→ Exercise brief:
Give back a single number: the count of lines in the data that contain the string "computer".

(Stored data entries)
Content starts
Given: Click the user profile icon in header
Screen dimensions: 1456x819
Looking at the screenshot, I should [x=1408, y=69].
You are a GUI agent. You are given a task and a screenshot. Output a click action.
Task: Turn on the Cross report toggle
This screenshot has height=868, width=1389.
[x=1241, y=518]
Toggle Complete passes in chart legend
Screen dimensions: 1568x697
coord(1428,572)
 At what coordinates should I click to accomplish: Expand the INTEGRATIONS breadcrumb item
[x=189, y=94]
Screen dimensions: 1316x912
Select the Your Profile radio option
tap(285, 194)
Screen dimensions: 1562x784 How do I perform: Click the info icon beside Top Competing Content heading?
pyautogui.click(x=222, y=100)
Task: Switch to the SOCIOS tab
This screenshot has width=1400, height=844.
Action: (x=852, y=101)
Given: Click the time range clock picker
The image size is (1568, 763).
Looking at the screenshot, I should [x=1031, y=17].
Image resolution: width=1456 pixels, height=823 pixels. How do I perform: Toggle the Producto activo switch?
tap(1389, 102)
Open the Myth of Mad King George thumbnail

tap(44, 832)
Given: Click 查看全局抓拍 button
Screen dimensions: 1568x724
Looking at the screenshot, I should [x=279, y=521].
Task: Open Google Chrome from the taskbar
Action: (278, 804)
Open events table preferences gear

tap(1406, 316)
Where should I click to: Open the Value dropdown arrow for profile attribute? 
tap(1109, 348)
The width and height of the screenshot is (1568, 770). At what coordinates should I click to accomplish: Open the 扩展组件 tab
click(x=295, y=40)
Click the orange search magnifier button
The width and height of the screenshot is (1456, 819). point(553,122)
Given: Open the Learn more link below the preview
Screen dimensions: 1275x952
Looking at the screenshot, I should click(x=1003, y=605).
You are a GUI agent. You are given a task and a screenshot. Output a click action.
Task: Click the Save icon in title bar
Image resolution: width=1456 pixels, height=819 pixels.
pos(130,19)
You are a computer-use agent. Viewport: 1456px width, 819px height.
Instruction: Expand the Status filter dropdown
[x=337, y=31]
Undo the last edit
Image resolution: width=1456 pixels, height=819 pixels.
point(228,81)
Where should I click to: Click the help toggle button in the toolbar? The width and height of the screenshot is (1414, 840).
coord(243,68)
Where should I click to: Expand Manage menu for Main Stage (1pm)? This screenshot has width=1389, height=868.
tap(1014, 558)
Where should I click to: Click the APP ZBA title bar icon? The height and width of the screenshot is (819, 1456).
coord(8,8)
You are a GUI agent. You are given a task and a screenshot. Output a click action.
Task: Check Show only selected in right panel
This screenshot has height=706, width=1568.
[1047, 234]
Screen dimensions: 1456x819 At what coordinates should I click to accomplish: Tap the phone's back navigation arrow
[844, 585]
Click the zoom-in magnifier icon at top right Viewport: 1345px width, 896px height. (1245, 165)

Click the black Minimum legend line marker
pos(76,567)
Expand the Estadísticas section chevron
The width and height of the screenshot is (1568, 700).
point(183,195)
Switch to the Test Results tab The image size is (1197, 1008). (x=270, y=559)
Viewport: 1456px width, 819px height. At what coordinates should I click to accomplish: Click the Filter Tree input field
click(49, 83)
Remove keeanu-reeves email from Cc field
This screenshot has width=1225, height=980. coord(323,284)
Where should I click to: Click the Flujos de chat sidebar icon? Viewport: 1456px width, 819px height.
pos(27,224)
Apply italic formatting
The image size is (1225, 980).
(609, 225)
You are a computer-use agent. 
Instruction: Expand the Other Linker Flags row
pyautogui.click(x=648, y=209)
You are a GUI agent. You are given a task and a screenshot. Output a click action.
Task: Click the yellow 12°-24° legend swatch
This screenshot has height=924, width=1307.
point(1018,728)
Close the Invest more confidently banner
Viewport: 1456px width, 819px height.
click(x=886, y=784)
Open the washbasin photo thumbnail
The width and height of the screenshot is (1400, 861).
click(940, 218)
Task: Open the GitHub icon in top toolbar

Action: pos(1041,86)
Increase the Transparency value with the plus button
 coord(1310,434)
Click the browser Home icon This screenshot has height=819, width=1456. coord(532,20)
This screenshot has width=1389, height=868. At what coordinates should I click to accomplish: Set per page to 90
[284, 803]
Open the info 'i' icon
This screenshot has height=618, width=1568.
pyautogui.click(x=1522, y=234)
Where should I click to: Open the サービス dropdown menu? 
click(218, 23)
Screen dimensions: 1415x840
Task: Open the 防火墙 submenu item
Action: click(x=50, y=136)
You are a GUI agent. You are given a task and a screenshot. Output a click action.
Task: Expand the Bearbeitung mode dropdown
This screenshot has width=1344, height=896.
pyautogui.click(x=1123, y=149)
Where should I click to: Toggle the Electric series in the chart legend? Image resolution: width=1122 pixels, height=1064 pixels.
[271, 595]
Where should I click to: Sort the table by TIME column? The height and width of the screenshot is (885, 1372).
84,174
Content ends
→ Response below:
2